• _THE PROBLEM_
Beginning with the line that holds "Open the About Us menu", copy each line to the end of the records exactly, except the pictures.

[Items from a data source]

________________

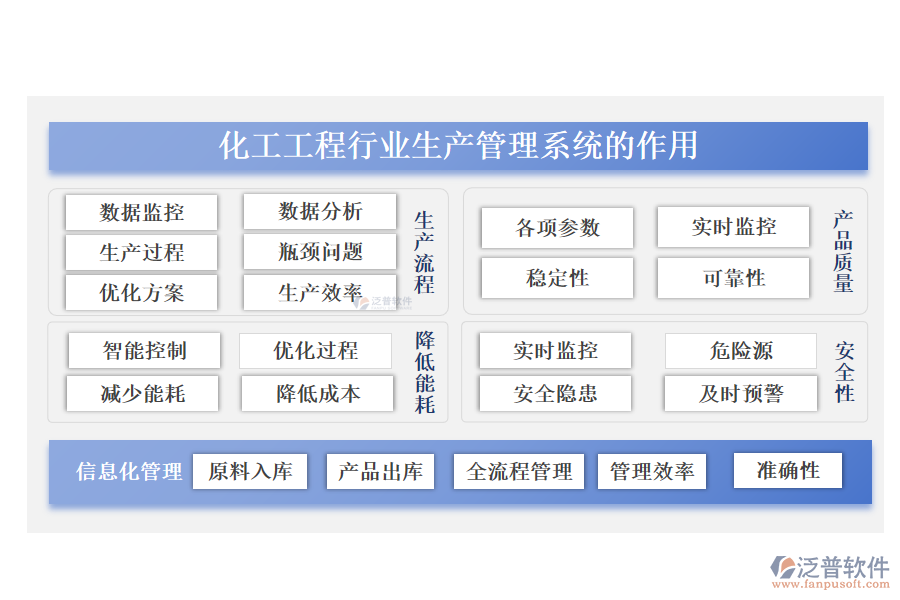This screenshot has width=900, height=600.
Task: Select 实时监控 in the product quality section
Action: [732, 227]

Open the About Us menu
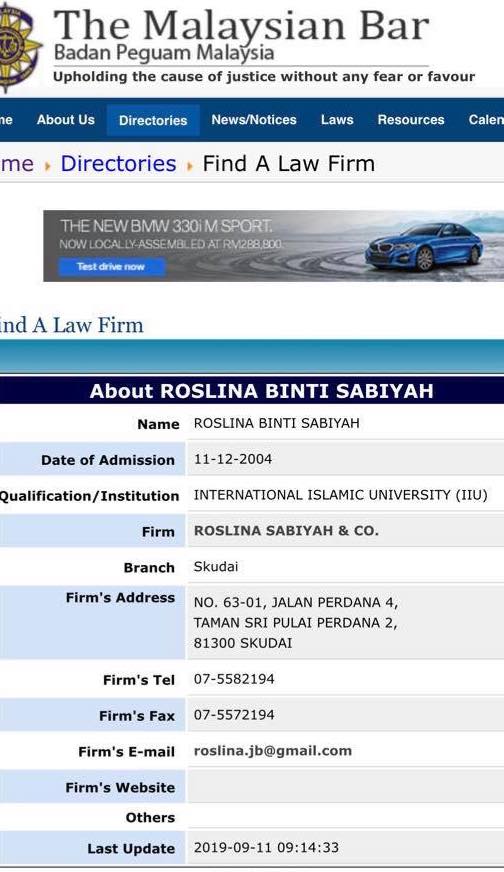coord(66,120)
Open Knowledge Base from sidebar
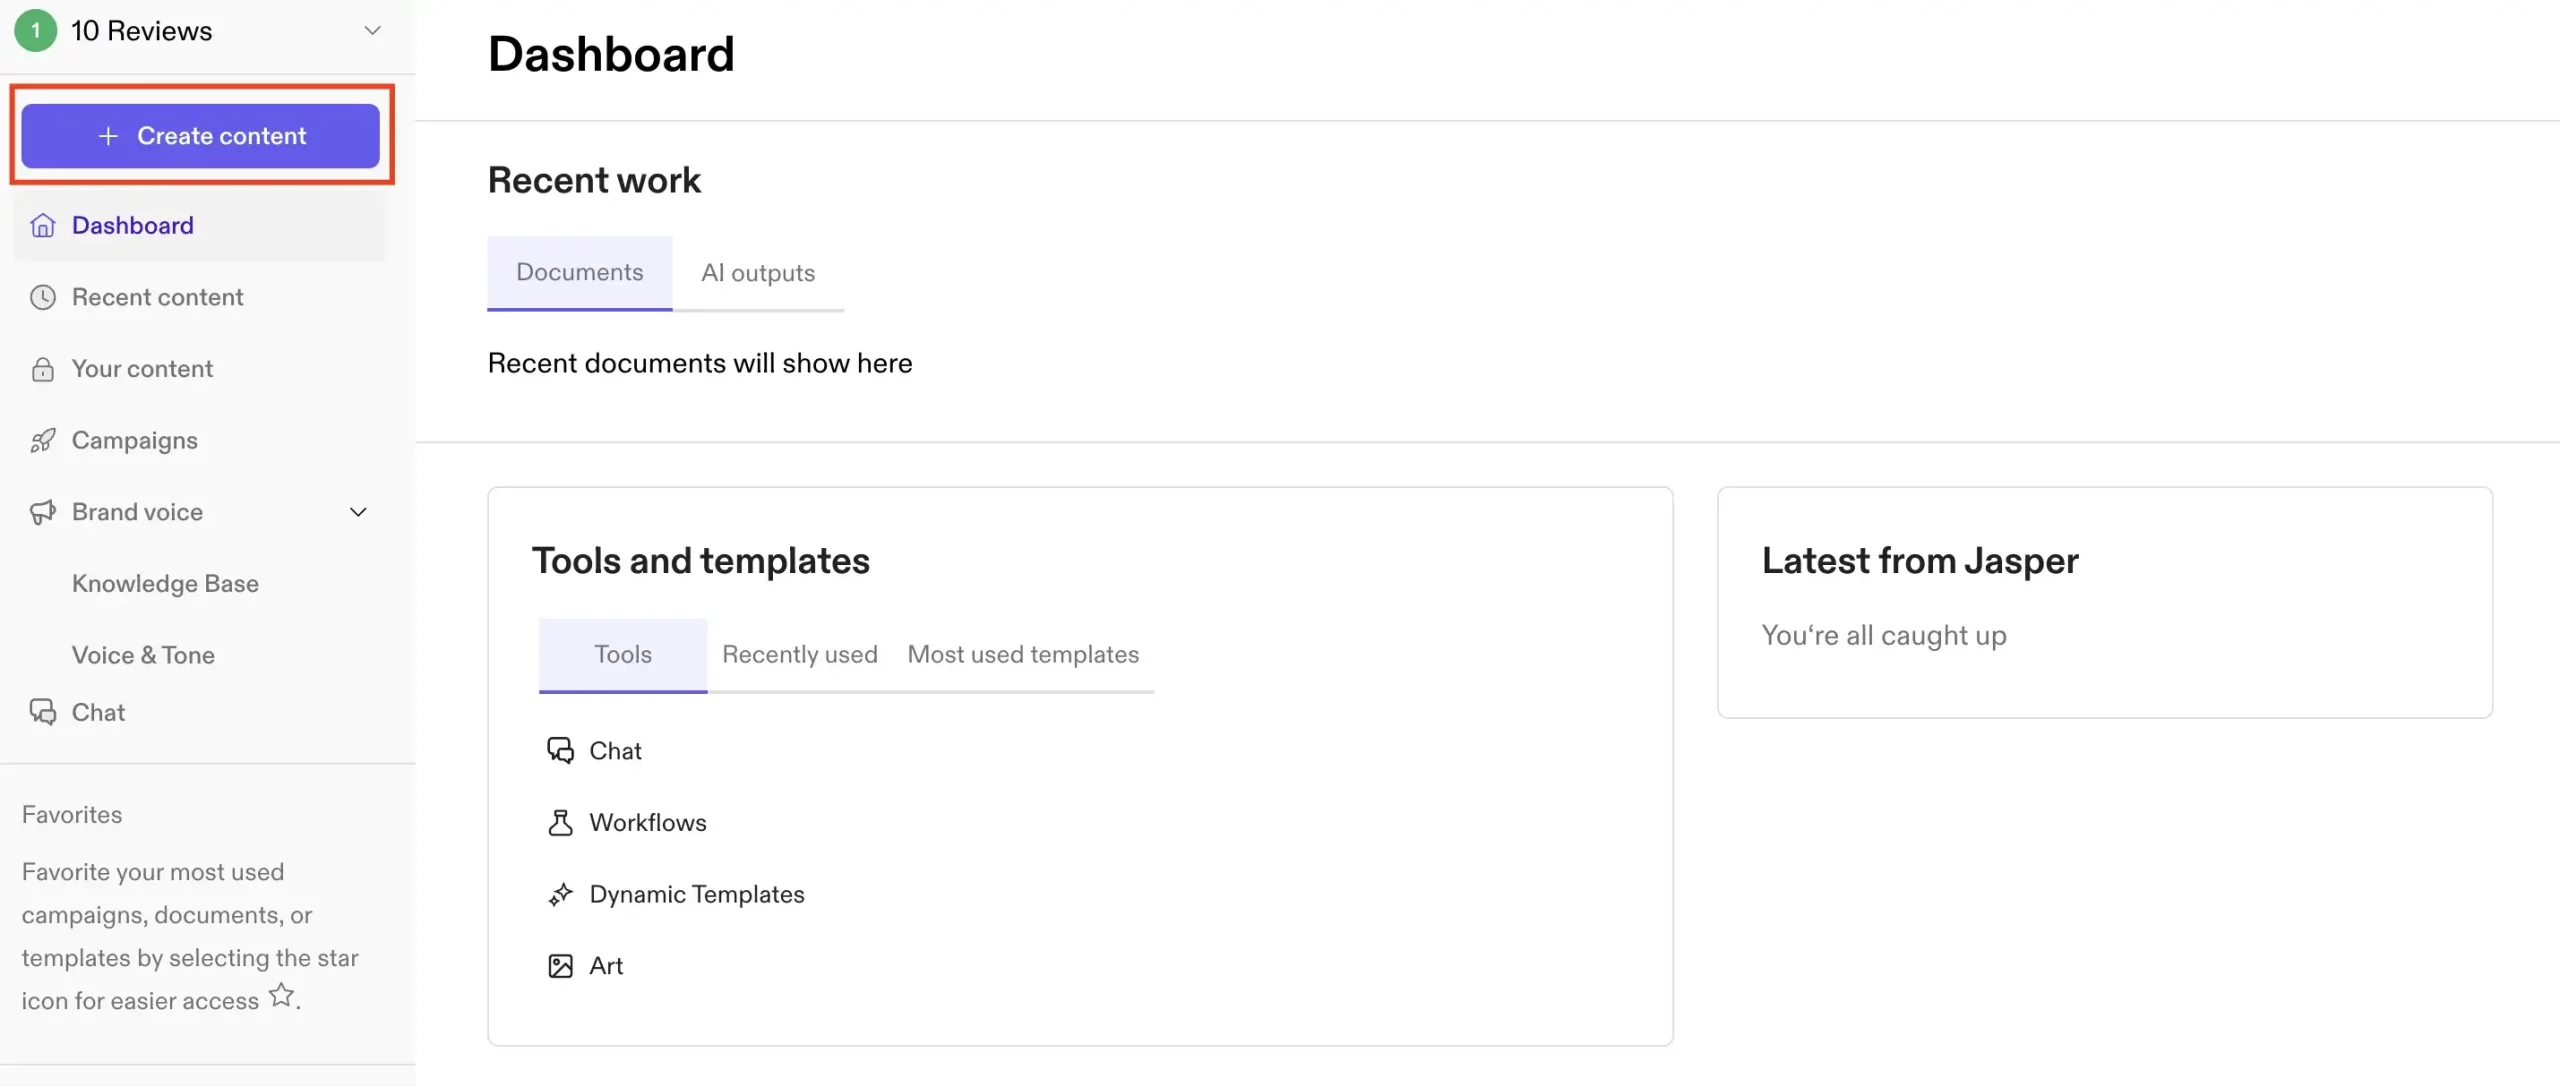The image size is (2560, 1087). 163,583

________________

• _TASK ANSWER_
Open the About Us menu
coord(66,120)
Open Knowledge Base from sidebar
The image size is (2560, 1087). 163,583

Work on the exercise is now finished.